As a practical note, cassocks can actually be more comfortable-you can wear almost anything you want underneath it depending on the situation.
 
Thanks for the link lepanto. I wonder one is called “semi-Jesuit”. I understand the Jesuits wore a slightly different cassock but why leave it at “semi-Jesuit” and not go for the whole thing?

ComradeAndrei, I have no doubt to the comfort of the cassock. I just plain seems comfortable! I’ve never heard a priest complain about the lack of comfort in a cassock.
 
I understand the Jesuits wore a slightly different cassock but why leave it at “semi-Jesuit” and not go for the whole thing?
Because many Jesuits are semi-Catholic?? :rotfl:

Sorry…couldn’t resist. :tiphat:
 
Both of our priests always look so sharp in their neatly pressed, clean black shirt, black suit jacket, black pants, shiny black shoes, and Roman collar. 🙂

They also both have dark skin colouring, dark eyes, and dark hair, neatly cut short - they are very good-looking, and take the proper care in their dress and grooming. 👍
Cause it’s important that priests look sharp and well groomed… like Christ.
:confused:
 
As a practical note, cassocks can actually be more comfortable-you can wear almost anything you want underneath it depending on the situation.
Although it’s quite true that one can wear many things underneath a cassock, traditionally no one would have done this. I suppose some sort of undergarment may have been used, but I also think of kilts and know that’s not really necessary. The cassock is the garment. Things only developed to where we’ve come to think clerics should be wearing an outfit underneath their cassocks.
 
'Cause what’s most important, of course, is that priests, while pouring out their lives in the service of others, seeking to be humble and selfsacrificial, should strive to look “sharp” and “shiny” with “neat hair” and a “well groomed” appearance … like Christ, I guess, huh. Or like Francis of Assissi, or Mother Theresa, or Maximillian Kolbe, or Damien of Molokai.
:confused:

A priest’s life ideally, will be such what he’s wearing will be the last thing people notice, after they’ve noticed the way he treats people, the way he serves and loves.

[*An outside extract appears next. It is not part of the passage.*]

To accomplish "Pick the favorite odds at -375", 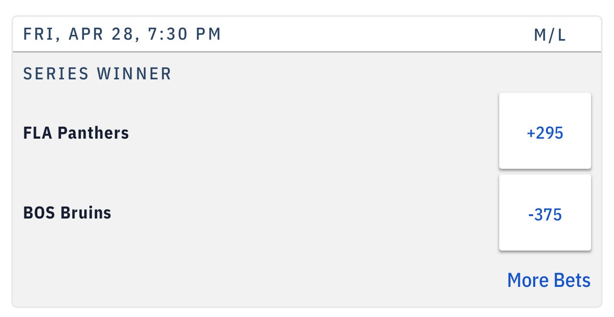I will [545, 213].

I’ve known scruffy priests in plain clothes who looked like hobos but loved like saints and I’ve known wellgroomed, shiny, whitecollared priests who seem like they got ordained just so they could play dressups - and I’ve known priests like the majority, those guys who manage to live their call like the rest of us whatever they wear.

Threads like this make me chuckle - I guess there’s a place for them… but they make me shake my head sometimes.
 
Some of the funniest Jesuit jokes I have heard were from Jesuits themselves.

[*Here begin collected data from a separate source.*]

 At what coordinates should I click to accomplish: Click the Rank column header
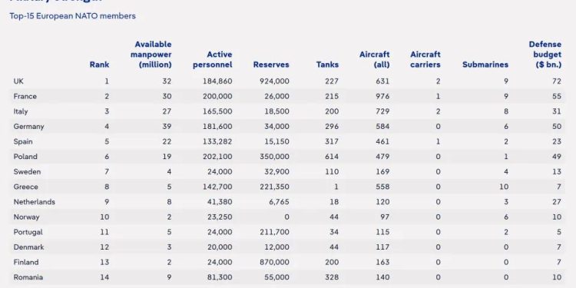tap(99, 65)
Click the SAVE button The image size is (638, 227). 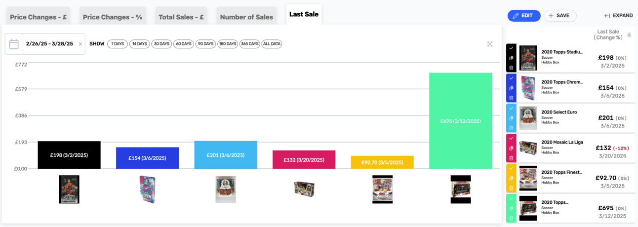[x=559, y=16]
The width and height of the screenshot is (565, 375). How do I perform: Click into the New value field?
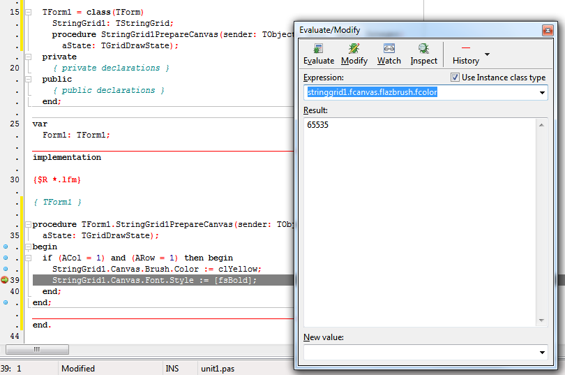click(420, 353)
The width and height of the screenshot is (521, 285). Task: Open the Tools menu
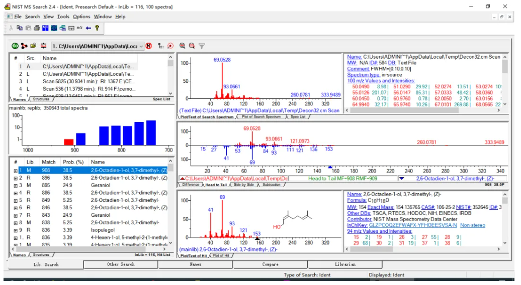(63, 17)
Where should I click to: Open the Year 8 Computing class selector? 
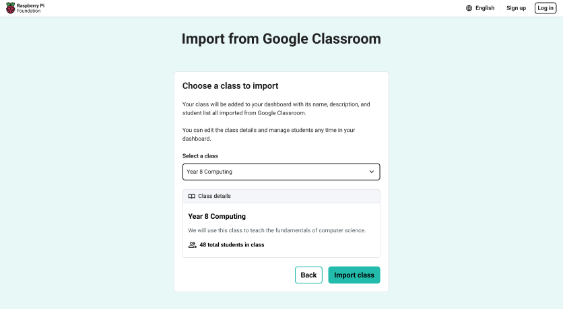(x=281, y=172)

In this day and age, one had better be wearing something under their cassock. Even if they live in Scotland. It is not a kilt, and kilt rules do not apply. By all means, at least wear pants!

I did not make up the Velcro cassock closure. They do exist. The legend about the little hooks is mine, but is not really a bad symbol. The fuzzy part can represent the arms of the Lord reaching out time and again to forgive and save. Or fuzzy Jesuit theology (sorry, I couldn’t resist either!).
 
The priests wear their cassocks and by golly they look good…the cassock is kind to the tubby and the lean…you know who they are at a glance and they make you proud to be Catholic…

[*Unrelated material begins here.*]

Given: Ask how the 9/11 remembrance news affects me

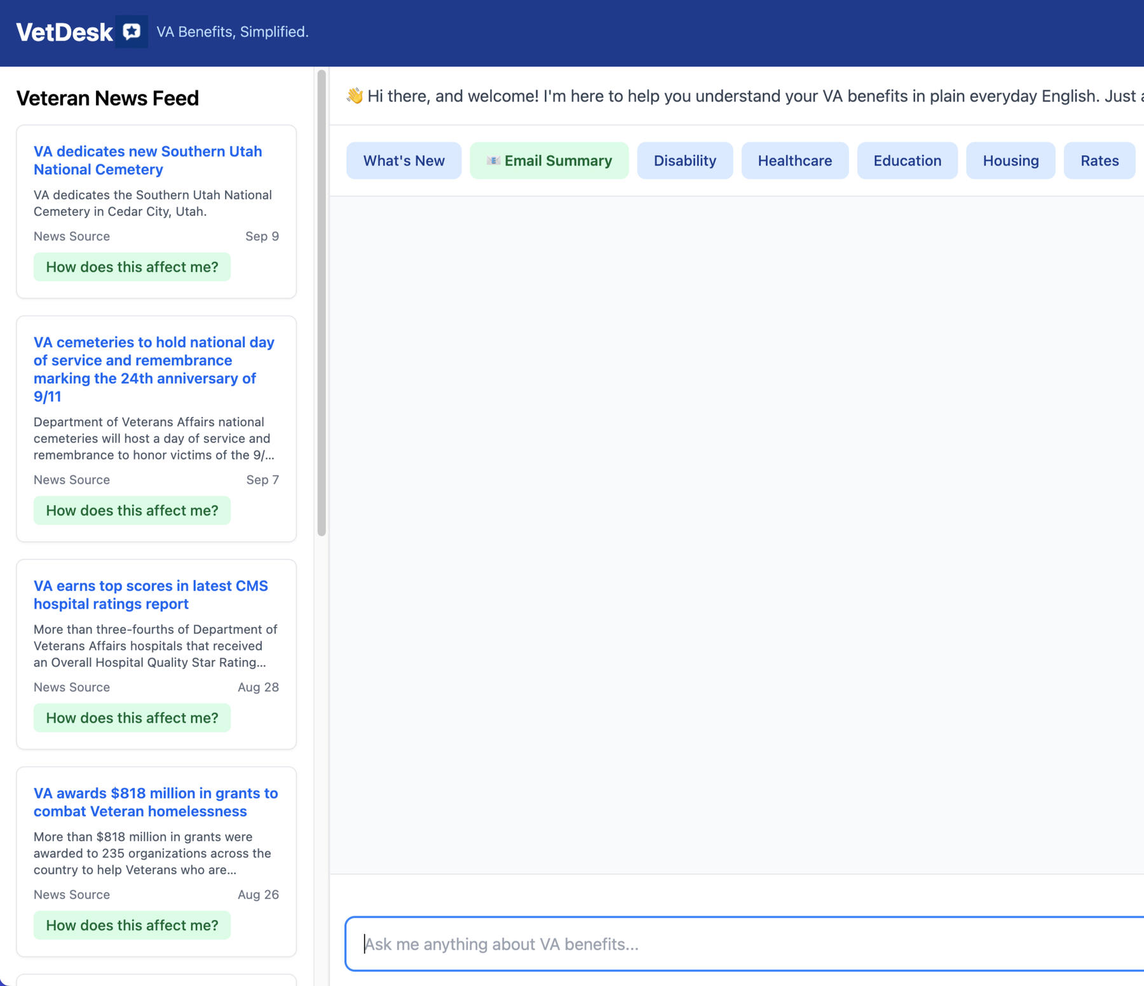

…ever seen the young ones and seminarians play soccer in the cassocks…now there is a sight!
 
Although it’s quite true that one can wear many things underneath a cassock, traditionally no one would have done this. I suppose some sort of undergarment may have been used, but I also think of kilts and know that’s not really necessary. The cassock is the garment. Things only developed to where we’ve come to think clerics should be wearing an outfit underneath their cassocks.
True, the cassock is the garment, there is no “need” for black pants to be worn underneath it. That was my point though-people think you “need” to wear black dress pants underneath it (along with some sort of dress shirt) and then conclude that it would to horribly hot to wear the “cassock” (and pants and shirt) during summer, and that’s where they’re wrong.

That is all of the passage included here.